**Task description**: Repeat the rows below verbatim, starting at the line that contains "Task: Click 确定 in the error dialog" and ending at the end of the rows, with both ends included.

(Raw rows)
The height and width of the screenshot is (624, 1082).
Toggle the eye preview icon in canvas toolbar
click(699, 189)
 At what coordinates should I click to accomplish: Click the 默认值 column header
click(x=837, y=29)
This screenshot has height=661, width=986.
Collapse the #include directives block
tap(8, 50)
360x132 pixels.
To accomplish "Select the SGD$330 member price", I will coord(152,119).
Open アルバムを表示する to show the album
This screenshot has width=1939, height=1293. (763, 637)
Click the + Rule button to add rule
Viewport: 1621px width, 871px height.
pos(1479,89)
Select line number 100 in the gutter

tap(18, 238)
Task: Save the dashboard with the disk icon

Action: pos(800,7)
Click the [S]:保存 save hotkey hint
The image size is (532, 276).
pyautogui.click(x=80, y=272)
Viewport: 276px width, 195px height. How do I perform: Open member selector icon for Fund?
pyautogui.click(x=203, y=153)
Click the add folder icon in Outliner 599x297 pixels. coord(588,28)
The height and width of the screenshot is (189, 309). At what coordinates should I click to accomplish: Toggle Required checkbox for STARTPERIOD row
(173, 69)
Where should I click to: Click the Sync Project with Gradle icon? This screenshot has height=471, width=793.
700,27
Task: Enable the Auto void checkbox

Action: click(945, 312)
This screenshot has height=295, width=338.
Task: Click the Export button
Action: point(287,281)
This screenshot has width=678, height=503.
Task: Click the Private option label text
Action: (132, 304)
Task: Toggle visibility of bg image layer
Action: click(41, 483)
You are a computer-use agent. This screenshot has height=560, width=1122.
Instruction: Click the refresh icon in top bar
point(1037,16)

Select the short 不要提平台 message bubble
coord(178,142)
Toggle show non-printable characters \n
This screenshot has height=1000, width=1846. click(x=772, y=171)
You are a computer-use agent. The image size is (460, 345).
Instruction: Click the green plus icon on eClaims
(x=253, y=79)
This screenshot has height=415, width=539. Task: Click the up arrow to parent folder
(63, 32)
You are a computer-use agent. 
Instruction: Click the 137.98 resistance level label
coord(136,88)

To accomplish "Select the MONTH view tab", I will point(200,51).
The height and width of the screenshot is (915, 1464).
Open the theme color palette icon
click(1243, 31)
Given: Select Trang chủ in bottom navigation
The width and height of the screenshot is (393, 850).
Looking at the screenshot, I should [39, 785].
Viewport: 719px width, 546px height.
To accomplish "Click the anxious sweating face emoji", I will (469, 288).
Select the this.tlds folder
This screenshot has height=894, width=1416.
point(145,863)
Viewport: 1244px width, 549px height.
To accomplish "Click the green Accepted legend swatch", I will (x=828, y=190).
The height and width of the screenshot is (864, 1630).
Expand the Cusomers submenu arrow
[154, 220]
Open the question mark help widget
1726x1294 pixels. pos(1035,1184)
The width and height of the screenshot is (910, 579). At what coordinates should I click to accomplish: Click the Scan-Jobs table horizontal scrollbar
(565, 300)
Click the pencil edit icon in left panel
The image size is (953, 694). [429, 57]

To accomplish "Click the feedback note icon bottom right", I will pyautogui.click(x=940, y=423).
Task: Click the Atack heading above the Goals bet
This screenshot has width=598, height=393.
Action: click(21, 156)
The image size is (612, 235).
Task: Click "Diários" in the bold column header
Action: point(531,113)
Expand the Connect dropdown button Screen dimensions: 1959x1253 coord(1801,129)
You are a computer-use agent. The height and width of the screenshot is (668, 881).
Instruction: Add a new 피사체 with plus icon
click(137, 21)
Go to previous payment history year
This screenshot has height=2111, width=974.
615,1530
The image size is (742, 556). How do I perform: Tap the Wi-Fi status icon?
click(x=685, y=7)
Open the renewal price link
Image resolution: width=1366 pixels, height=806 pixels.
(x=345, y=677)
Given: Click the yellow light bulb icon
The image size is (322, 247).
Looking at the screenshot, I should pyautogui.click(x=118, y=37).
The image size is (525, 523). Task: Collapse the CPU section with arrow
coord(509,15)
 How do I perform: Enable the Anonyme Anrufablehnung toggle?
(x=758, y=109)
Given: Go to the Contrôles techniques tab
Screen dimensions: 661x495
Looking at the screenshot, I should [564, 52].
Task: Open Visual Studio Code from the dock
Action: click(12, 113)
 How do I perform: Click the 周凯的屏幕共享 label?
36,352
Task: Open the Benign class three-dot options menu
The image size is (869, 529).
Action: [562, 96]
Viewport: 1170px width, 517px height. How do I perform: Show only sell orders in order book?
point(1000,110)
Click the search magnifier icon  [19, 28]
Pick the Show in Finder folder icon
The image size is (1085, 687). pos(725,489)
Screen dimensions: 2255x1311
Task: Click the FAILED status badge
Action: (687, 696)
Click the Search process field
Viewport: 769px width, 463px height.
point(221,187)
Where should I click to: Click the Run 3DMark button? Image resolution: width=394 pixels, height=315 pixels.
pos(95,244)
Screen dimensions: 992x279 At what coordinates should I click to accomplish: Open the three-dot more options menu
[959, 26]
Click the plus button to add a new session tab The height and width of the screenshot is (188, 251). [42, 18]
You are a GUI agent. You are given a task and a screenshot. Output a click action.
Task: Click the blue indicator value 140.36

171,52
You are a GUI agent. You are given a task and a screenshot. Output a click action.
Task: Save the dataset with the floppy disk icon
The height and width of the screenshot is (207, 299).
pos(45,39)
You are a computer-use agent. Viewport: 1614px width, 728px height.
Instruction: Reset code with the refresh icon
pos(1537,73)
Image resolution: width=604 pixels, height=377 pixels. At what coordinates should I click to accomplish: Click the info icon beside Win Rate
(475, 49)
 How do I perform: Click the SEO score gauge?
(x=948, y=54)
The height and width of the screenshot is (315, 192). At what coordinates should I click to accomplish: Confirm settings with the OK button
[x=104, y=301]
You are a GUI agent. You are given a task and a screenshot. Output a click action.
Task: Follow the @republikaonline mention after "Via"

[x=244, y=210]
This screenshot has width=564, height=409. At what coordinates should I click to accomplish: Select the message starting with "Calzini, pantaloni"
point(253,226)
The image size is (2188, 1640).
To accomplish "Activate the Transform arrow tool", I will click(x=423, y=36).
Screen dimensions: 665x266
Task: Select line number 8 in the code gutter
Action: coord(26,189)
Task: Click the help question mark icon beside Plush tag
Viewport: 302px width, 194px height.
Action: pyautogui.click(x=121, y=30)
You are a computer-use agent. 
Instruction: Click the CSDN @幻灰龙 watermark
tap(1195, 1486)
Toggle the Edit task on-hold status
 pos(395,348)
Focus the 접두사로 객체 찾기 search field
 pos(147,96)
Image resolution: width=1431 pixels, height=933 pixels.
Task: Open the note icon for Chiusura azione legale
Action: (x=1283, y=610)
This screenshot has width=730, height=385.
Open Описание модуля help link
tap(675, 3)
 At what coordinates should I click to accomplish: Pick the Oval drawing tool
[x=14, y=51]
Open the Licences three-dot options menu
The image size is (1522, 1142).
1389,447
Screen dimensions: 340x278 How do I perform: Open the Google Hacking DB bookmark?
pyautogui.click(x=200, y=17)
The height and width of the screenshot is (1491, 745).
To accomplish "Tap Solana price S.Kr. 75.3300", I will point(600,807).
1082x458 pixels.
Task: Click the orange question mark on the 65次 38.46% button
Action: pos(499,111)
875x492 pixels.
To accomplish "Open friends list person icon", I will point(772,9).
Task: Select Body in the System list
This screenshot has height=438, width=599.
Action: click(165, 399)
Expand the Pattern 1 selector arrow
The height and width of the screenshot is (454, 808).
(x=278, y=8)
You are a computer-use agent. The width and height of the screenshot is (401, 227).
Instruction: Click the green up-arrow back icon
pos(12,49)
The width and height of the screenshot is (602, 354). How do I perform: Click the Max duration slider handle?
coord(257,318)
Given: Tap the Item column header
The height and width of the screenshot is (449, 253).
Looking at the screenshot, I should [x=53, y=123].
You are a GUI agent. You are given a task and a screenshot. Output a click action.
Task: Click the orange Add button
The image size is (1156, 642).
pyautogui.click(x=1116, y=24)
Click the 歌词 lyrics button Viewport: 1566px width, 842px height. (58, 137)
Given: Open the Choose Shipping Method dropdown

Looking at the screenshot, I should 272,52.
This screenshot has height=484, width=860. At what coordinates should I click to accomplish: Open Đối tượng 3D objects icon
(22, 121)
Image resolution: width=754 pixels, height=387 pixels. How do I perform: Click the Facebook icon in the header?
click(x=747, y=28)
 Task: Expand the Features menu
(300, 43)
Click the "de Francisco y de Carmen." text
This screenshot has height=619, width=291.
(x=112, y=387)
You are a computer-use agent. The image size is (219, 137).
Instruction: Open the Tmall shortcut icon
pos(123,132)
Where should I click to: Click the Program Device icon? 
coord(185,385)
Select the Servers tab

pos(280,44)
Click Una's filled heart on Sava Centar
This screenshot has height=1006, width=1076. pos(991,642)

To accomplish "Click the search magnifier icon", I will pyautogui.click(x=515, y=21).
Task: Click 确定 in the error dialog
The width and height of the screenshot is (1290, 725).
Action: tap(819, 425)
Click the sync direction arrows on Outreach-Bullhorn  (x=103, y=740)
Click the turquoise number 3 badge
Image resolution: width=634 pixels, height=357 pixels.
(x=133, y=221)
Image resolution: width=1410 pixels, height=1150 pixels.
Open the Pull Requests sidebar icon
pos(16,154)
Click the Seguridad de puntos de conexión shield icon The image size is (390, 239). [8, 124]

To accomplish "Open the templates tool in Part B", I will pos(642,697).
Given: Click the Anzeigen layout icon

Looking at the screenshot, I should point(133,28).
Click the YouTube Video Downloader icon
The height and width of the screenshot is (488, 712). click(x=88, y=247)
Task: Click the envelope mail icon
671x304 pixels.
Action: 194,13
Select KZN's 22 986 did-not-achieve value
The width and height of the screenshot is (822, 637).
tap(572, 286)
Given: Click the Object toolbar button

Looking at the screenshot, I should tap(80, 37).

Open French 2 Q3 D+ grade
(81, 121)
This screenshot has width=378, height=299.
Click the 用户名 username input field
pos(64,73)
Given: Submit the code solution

**Task response**:
Task: Click 确定 in the error dialog
The width and height of the screenshot is (1290, 725).
Action: tap(819, 425)
Click the sync direction arrows on Outreach-Bullhorn  (x=103, y=740)
Click the turquoise number 3 badge
Image resolution: width=634 pixels, height=357 pixels.
(x=133, y=221)
Image resolution: width=1410 pixels, height=1150 pixels.
Open the Pull Requests sidebar icon
pos(16,154)
Click the Seguridad de puntos de conexión shield icon The image size is (390, 239). [8, 124]

To accomplish "Open the templates tool in Part B", I will pos(642,697).
Given: Click the Anzeigen layout icon

Looking at the screenshot, I should point(133,28).
Click the YouTube Video Downloader icon
The height and width of the screenshot is (488, 712). click(x=88, y=247)
Task: Click the envelope mail icon
671x304 pixels.
Action: 194,13
Select KZN's 22 986 did-not-achieve value
The width and height of the screenshot is (822, 637).
tap(572, 286)
Given: Click the Object toolbar button

Looking at the screenshot, I should tap(80, 37).

Open French 2 Q3 D+ grade
(81, 121)
This screenshot has width=378, height=299.
Click the 用户名 username input field
pos(64,73)
Given: Submit the code solution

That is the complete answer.